--- Information provided Enclosed Below ---

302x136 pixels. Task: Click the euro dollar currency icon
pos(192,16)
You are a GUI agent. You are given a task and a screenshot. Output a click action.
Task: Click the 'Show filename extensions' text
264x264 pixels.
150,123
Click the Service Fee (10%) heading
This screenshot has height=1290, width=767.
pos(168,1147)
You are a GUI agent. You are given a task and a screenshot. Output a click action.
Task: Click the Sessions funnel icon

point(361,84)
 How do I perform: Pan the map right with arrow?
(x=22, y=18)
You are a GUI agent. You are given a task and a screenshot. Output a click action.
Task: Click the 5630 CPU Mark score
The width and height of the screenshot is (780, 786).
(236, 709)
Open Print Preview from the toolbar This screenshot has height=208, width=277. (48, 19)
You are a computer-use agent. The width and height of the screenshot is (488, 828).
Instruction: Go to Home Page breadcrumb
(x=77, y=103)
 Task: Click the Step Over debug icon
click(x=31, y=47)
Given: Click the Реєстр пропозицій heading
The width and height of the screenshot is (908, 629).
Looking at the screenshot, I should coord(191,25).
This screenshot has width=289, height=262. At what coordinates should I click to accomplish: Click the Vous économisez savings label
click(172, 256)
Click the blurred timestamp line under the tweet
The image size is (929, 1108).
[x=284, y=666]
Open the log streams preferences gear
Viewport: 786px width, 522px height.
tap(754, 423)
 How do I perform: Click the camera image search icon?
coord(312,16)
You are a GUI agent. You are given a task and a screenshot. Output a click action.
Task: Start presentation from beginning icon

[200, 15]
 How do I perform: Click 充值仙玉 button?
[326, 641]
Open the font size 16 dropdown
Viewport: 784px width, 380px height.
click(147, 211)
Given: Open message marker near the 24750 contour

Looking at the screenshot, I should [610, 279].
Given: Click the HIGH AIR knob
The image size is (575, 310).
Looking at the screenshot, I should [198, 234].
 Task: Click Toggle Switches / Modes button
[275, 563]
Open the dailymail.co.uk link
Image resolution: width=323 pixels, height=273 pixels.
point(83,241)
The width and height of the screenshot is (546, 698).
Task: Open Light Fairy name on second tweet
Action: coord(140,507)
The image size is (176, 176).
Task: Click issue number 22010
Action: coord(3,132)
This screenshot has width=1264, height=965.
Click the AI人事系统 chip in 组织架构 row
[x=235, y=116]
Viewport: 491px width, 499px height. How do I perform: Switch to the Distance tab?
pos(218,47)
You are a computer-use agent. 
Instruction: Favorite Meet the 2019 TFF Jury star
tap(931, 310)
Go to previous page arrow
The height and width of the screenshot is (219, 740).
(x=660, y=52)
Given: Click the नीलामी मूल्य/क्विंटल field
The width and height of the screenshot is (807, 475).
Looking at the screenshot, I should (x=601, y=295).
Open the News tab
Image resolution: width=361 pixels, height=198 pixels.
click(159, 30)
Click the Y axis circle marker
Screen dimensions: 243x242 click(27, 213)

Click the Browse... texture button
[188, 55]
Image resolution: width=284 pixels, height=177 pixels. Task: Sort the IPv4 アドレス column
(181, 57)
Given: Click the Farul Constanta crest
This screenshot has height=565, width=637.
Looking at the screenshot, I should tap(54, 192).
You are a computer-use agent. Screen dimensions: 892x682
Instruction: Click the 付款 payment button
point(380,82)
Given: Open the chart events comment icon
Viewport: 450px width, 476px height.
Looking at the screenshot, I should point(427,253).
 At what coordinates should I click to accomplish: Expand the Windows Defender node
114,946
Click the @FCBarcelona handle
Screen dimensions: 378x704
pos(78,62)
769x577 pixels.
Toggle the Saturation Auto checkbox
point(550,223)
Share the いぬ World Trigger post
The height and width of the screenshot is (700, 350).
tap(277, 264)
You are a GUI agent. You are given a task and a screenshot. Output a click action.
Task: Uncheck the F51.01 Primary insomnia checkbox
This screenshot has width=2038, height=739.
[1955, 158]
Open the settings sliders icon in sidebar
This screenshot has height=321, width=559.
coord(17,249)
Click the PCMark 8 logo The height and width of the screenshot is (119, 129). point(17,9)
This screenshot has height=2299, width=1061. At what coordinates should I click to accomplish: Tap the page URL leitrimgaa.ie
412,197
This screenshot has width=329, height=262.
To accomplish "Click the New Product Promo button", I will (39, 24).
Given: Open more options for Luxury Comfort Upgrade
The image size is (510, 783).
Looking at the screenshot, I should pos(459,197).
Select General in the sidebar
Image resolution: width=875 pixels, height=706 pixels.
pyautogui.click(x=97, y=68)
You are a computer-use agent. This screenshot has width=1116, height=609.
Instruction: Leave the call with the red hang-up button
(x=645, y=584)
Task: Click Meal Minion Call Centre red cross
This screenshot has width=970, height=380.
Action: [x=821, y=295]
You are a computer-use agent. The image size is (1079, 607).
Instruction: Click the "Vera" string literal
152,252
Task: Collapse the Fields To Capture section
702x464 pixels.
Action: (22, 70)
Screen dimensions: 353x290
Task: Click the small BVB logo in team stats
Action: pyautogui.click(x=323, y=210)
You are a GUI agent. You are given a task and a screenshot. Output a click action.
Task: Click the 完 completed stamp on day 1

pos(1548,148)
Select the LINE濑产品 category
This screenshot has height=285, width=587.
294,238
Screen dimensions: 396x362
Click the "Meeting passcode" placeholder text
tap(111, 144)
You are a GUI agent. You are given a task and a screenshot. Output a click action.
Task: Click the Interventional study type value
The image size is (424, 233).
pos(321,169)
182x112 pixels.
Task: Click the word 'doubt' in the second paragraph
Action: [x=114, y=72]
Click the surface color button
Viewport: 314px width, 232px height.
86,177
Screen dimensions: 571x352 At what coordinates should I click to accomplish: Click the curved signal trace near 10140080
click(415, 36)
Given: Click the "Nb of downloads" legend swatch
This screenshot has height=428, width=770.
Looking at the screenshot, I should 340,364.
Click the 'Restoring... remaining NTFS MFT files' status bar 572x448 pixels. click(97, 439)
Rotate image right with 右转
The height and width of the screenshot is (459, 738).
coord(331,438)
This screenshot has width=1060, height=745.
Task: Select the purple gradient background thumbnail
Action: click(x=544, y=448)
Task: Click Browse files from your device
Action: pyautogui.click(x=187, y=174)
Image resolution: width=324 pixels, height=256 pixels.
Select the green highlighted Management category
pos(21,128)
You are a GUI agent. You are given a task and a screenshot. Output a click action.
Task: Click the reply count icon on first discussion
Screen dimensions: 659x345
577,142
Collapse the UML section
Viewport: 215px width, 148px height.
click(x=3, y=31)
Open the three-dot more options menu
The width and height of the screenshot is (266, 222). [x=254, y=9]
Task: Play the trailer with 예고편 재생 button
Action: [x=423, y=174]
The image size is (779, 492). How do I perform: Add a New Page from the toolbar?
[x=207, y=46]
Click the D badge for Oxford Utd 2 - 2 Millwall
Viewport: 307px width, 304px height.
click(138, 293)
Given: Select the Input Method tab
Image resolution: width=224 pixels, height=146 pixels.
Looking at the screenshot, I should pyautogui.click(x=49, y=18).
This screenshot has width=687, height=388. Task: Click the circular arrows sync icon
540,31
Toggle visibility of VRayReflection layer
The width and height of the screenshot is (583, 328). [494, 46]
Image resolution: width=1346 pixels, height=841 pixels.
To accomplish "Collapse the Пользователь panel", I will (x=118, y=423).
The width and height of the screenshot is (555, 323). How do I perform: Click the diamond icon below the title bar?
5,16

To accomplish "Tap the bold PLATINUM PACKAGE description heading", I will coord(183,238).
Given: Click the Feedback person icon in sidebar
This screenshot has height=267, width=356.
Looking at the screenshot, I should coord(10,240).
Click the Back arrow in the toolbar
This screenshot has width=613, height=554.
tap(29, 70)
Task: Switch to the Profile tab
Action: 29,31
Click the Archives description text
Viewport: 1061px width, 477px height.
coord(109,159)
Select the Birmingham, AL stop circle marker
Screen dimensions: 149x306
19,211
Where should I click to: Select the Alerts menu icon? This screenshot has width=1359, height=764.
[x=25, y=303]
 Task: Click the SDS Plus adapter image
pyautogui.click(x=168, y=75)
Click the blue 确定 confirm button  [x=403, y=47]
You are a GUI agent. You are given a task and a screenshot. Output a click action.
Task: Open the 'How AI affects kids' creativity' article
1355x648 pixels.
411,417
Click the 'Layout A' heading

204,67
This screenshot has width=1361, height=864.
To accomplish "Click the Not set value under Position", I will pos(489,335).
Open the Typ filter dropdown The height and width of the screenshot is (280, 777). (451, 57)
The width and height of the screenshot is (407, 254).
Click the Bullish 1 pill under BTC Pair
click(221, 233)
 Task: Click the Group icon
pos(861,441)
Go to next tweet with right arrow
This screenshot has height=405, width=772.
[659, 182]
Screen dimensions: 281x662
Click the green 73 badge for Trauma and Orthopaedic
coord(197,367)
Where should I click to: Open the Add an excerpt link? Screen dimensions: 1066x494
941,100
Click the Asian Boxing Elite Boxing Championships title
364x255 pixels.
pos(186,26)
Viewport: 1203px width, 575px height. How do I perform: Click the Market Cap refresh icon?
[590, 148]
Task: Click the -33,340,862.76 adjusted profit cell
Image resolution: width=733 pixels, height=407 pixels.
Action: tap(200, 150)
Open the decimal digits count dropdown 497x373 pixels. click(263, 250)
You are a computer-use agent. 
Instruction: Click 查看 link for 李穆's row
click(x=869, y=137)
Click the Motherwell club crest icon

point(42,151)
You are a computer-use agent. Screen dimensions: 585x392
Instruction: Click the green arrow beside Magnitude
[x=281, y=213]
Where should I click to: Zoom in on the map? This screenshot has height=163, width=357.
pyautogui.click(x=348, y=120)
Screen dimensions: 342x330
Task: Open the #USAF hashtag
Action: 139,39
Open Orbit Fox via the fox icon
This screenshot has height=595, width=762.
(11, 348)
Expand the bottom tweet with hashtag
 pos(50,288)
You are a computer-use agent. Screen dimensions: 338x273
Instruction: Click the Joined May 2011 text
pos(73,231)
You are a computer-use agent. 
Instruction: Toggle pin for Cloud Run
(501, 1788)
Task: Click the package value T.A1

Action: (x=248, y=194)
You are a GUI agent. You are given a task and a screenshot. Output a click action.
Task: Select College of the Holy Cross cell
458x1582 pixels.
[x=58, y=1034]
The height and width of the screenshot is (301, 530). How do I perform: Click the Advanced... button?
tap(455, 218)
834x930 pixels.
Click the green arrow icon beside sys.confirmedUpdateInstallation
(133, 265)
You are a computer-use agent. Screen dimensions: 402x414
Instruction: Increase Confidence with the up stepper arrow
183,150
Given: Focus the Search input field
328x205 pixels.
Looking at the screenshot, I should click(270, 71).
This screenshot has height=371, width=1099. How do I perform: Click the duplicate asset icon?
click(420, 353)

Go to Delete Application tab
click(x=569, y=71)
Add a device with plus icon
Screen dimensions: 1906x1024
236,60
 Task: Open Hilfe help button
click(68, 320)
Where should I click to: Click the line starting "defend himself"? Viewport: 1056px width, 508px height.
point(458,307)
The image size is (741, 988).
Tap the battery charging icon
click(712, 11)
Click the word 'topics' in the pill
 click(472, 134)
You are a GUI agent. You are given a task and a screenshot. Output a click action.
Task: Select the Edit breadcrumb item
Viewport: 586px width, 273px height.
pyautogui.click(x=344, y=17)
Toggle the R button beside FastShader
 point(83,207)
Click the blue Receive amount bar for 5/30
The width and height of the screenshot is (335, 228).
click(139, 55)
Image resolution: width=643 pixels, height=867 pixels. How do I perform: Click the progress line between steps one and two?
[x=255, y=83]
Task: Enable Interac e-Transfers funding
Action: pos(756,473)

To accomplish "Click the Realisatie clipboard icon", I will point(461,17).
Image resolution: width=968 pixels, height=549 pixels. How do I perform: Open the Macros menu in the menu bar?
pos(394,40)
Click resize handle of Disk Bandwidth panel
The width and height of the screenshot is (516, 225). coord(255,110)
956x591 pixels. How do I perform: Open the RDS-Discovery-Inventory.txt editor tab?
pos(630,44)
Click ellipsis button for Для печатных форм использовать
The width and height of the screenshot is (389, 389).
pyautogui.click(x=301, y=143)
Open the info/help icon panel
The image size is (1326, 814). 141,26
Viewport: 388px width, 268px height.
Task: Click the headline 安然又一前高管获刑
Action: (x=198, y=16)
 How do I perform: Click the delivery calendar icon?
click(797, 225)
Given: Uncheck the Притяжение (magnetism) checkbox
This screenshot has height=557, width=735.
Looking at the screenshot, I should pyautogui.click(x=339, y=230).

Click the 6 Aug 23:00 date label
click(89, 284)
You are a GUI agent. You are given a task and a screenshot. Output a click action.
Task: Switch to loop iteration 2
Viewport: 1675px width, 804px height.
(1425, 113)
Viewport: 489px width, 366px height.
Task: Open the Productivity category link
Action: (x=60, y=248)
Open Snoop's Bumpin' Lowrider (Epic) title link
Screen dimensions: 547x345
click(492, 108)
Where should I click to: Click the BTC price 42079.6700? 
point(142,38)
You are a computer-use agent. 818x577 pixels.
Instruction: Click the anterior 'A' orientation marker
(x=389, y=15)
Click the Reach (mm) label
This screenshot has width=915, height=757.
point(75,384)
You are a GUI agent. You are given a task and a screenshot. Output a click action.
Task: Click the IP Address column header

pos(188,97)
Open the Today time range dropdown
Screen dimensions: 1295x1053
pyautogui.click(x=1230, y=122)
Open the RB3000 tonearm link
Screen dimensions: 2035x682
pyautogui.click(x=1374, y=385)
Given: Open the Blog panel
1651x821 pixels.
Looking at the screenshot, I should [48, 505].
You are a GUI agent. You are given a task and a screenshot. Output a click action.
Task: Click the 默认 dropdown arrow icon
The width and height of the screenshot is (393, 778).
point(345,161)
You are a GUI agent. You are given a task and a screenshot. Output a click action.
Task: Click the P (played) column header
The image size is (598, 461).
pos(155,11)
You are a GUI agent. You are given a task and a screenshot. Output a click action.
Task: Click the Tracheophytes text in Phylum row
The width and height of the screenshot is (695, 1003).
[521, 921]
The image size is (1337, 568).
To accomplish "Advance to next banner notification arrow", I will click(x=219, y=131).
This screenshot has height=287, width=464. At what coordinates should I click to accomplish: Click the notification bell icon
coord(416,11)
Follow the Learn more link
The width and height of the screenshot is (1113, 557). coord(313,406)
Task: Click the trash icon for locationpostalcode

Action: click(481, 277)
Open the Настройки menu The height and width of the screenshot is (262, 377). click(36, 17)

--- End of Enclosed Information provided ---

* **Try it**
Using the entries above, give again exactly the lines from the line holding "Click the Browse... texture button" through the line holding "Given: Open the chart events comment icon". Include both end lines and nothing else.

* **Solution for this task**
Click the Browse... texture button
[188, 55]
Image resolution: width=284 pixels, height=177 pixels. Task: Sort the IPv4 アドレス column
(181, 57)
Given: Click the Farul Constanta crest
This screenshot has height=565, width=637.
Looking at the screenshot, I should tap(54, 192).
You are a computer-use agent. Screen dimensions: 892x682
Instruction: Click the 付款 payment button
point(380,82)
Given: Open the chart events comment icon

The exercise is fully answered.